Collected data
######
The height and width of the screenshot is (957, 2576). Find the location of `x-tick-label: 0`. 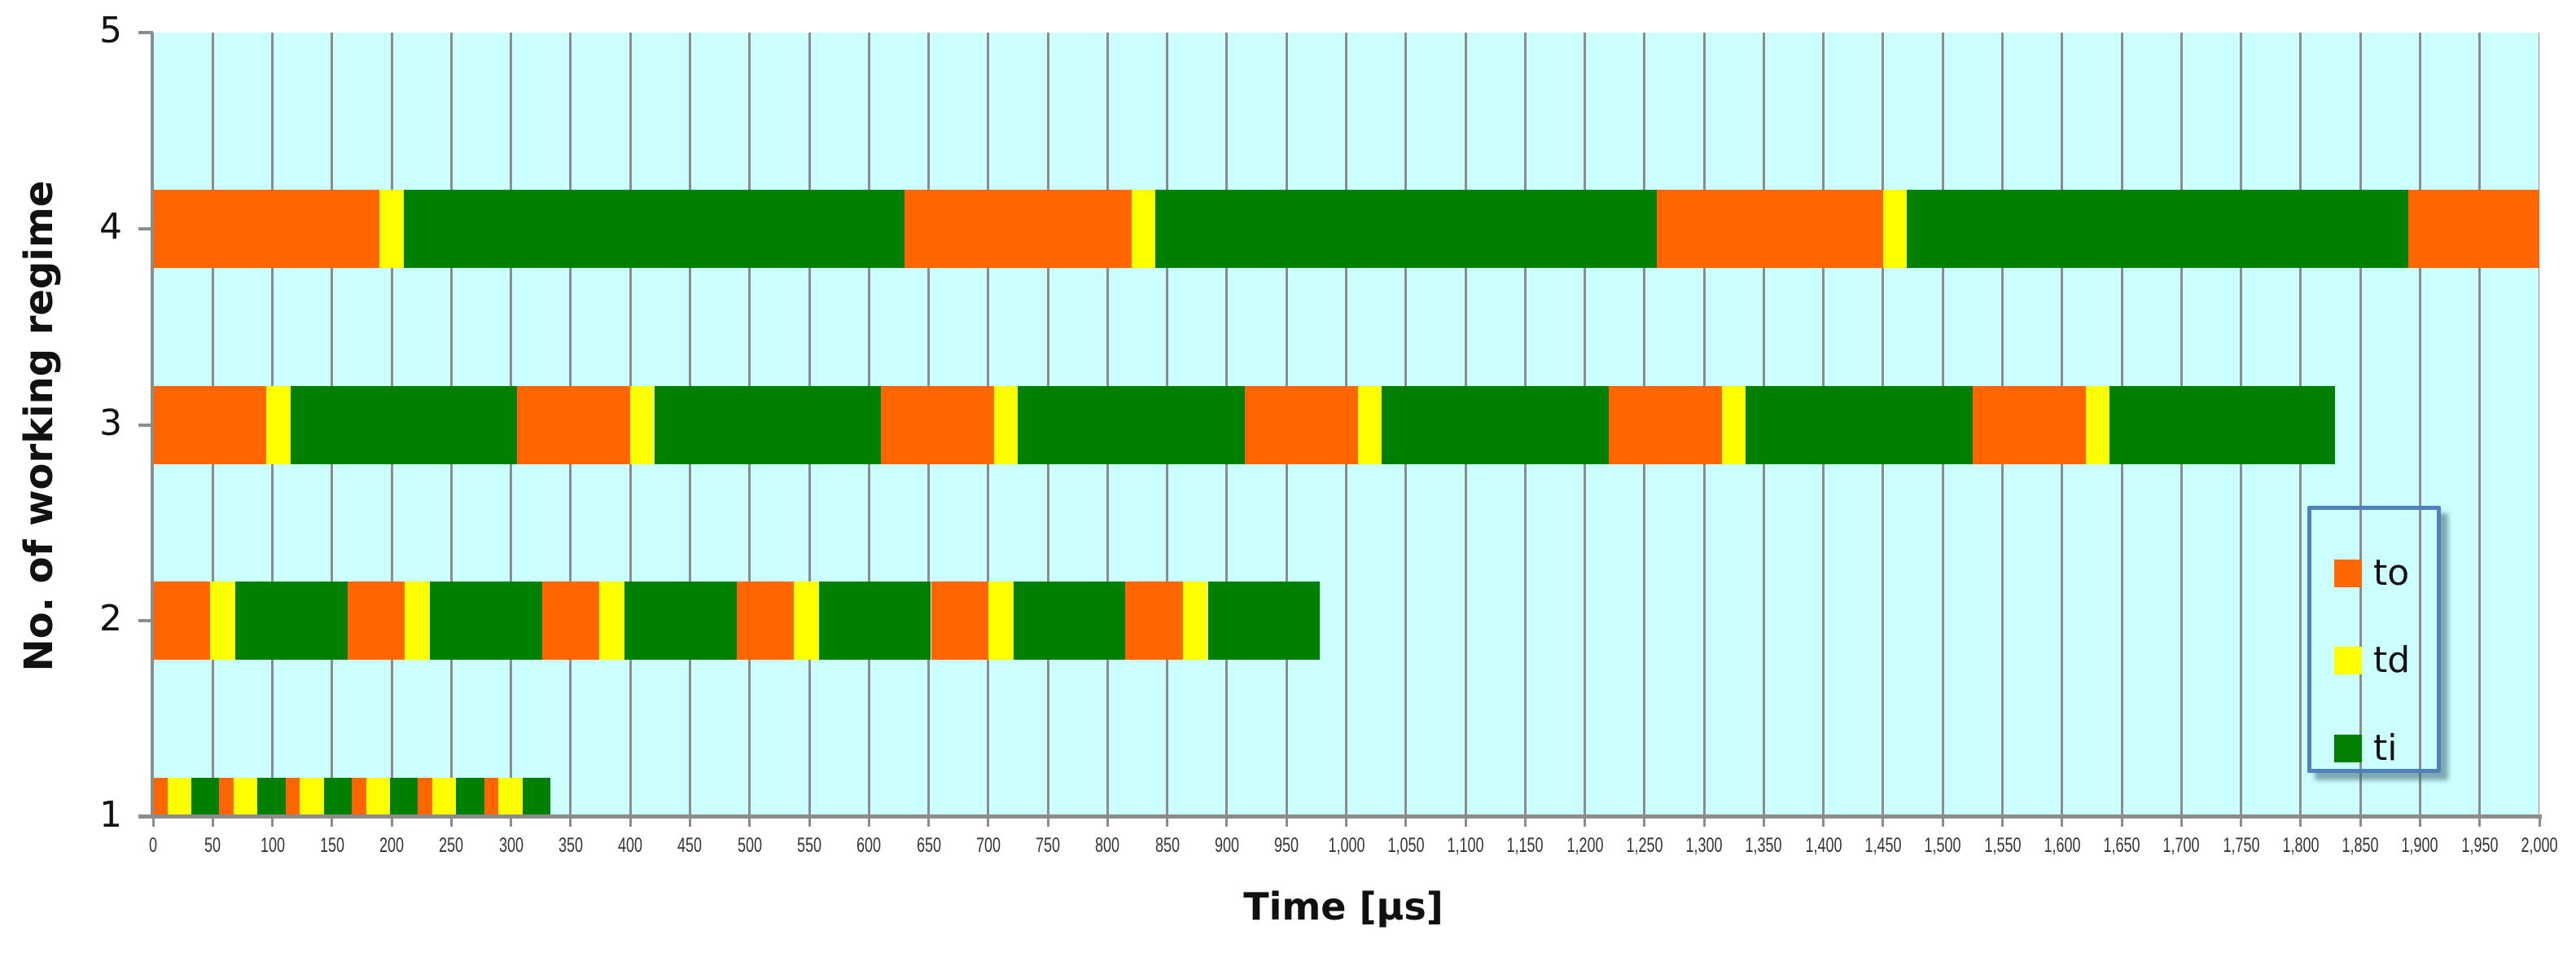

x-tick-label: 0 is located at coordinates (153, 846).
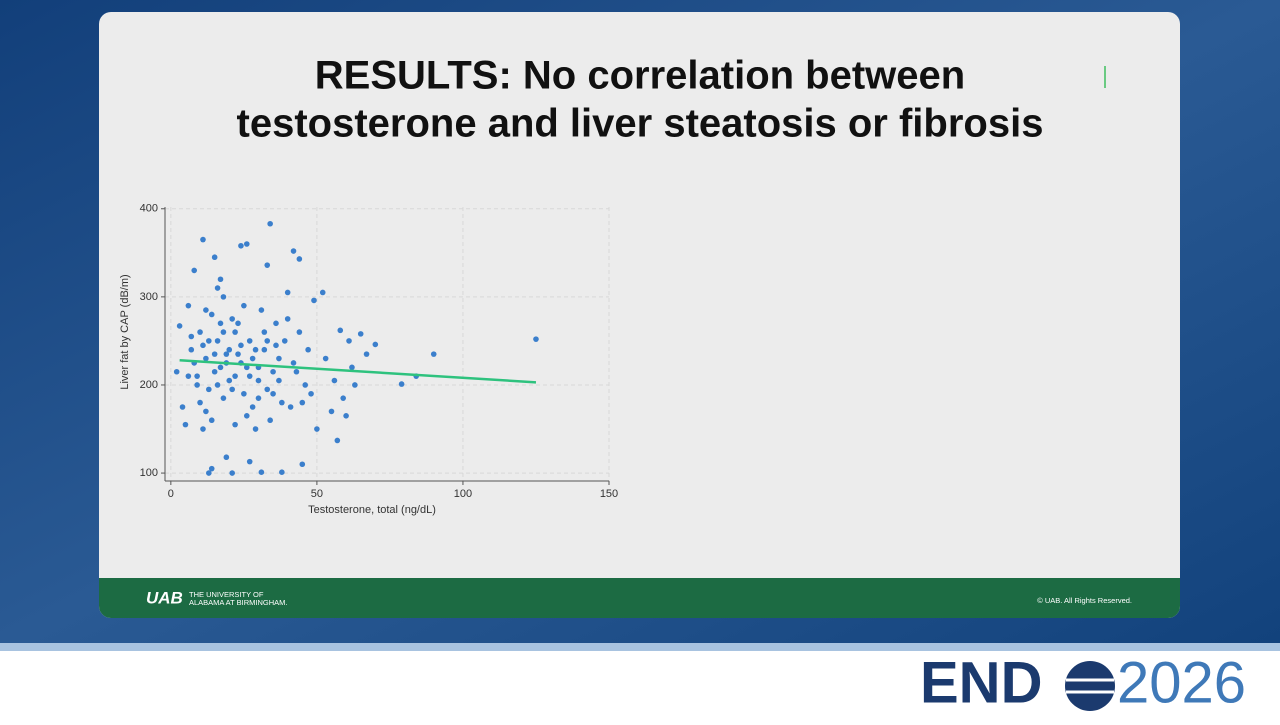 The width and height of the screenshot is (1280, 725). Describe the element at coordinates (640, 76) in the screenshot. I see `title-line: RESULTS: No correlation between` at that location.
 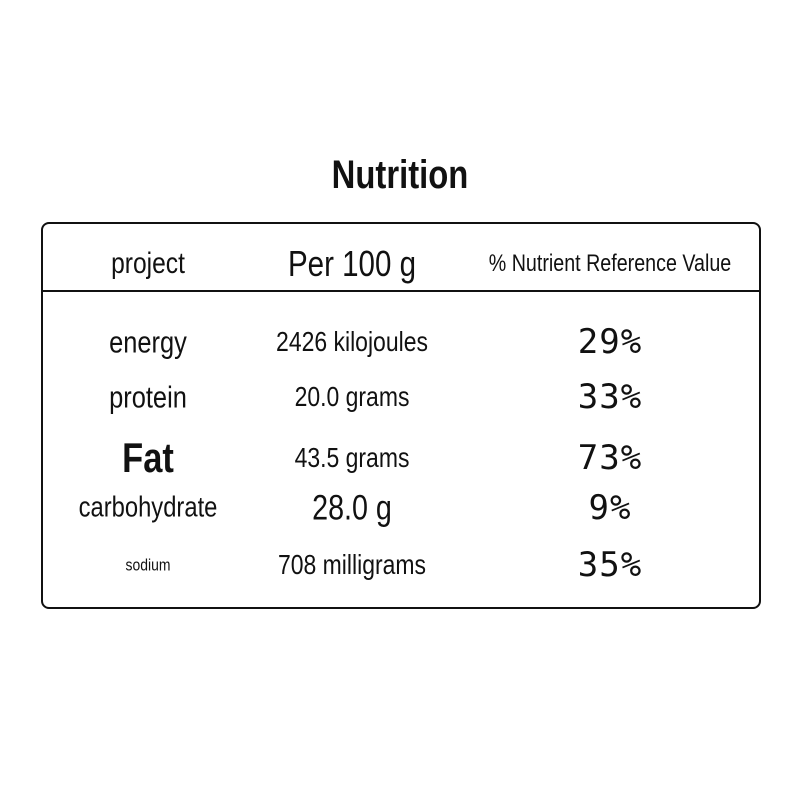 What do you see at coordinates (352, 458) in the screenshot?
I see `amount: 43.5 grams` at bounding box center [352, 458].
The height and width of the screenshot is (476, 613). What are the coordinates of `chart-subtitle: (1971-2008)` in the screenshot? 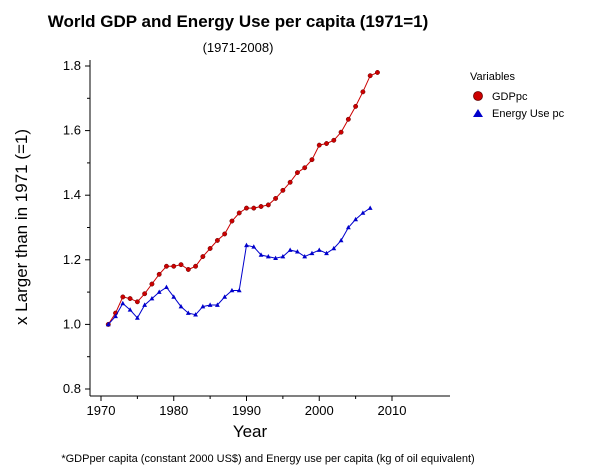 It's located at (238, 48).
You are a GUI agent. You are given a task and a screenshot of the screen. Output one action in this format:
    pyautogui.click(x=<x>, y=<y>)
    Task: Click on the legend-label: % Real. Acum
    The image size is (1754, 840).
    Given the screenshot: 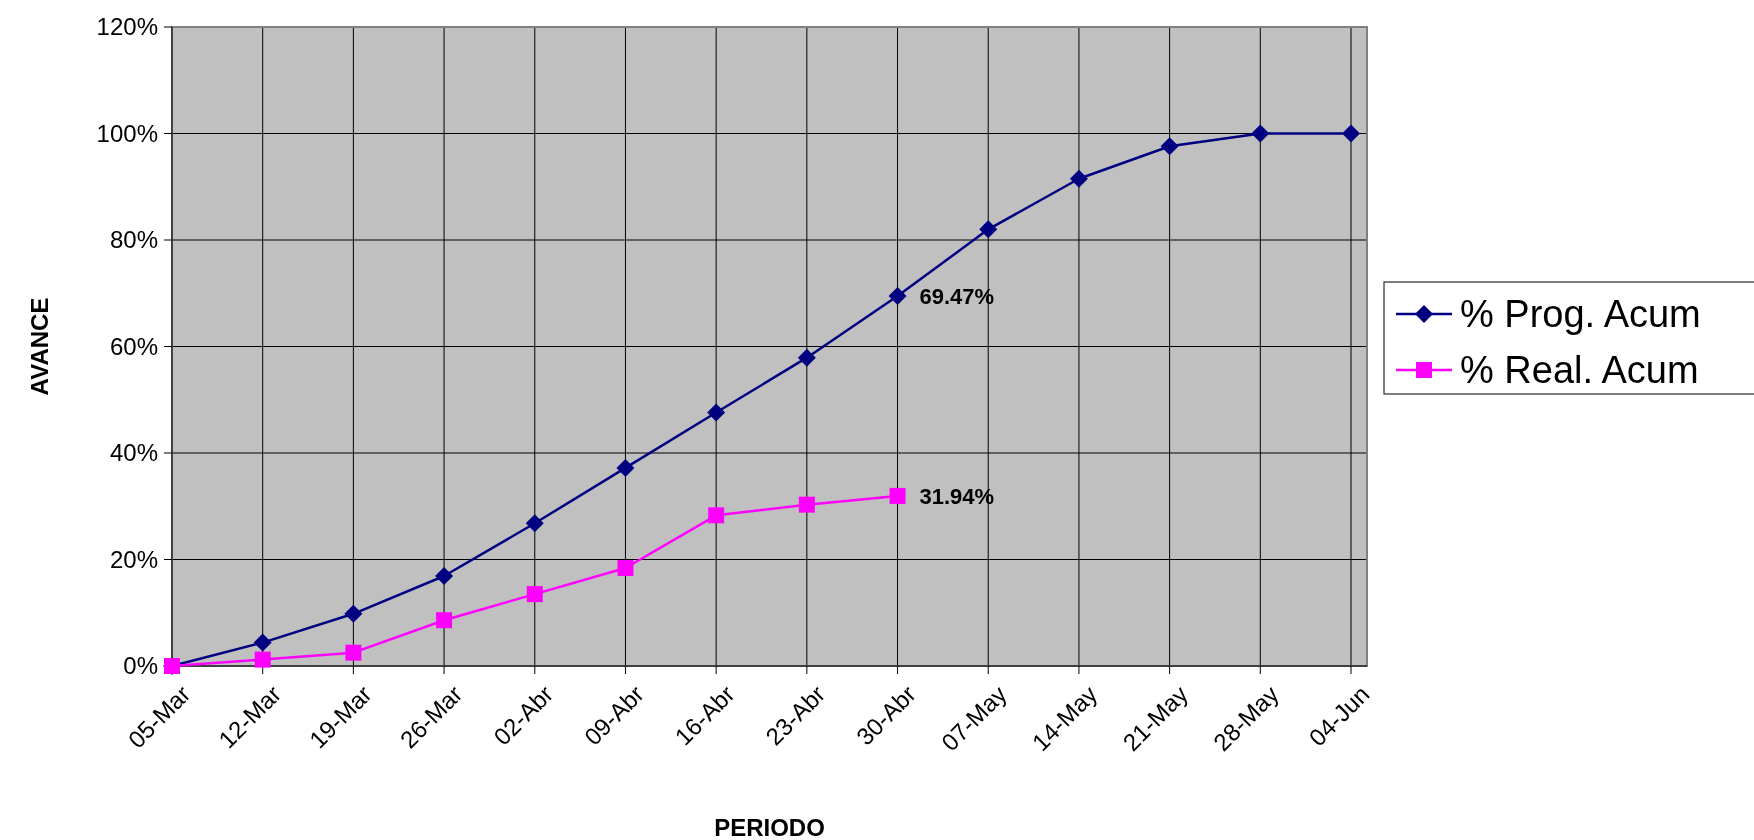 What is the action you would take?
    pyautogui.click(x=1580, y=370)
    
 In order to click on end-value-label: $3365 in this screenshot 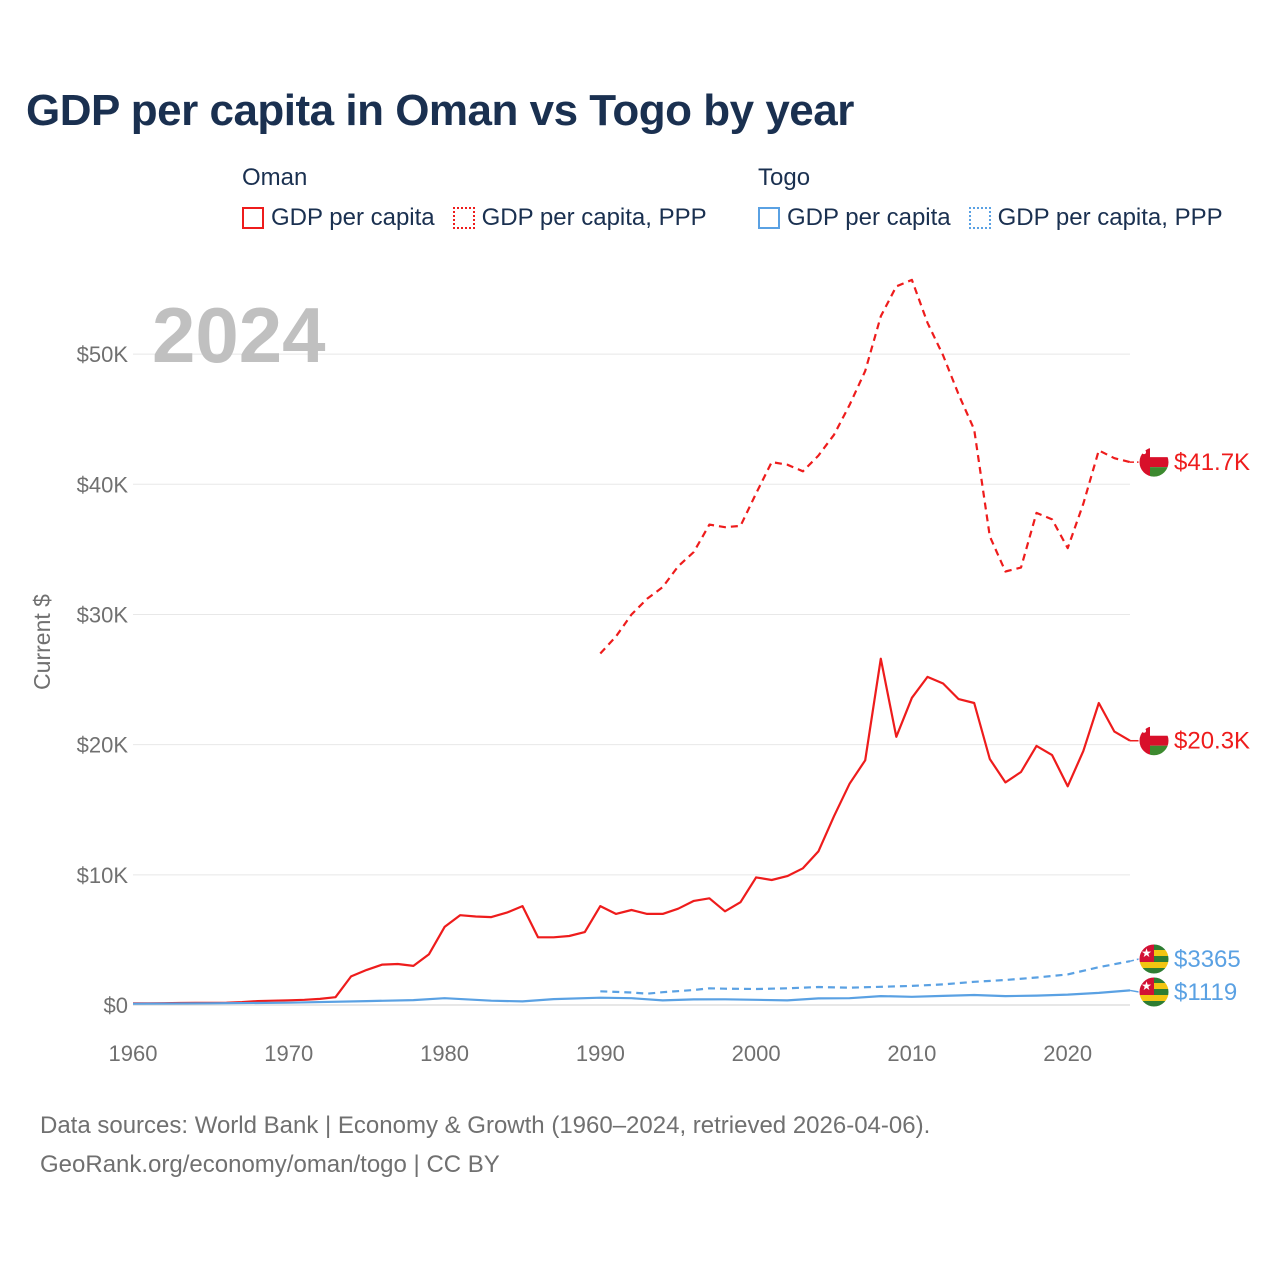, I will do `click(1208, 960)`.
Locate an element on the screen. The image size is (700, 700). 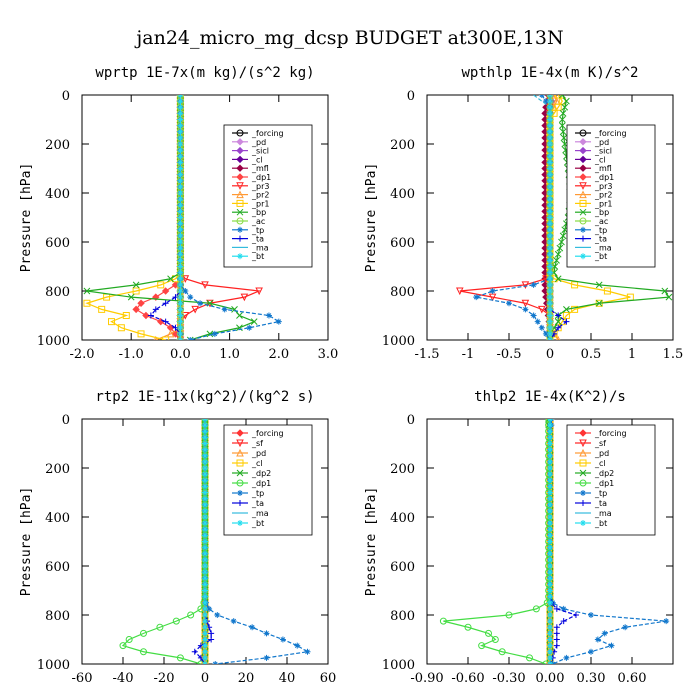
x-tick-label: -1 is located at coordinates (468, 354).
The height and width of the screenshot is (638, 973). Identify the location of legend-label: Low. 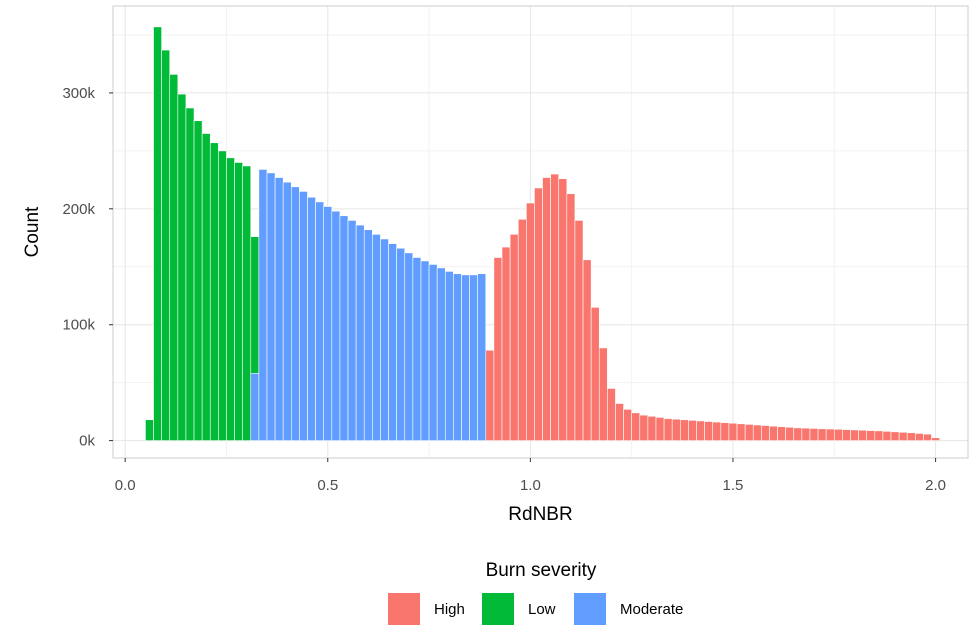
######
--- TASK ---
Retype the data above from its first line through the line containing "x-tick-label: 0 is", both included, and leave out the pictures.

--- SOLUTION TO THIS PROBLEM ---
The height and width of the screenshot is (957, 2576). Find the location of `x-tick-label: 0`. 

x-tick-label: 0 is located at coordinates (153, 846).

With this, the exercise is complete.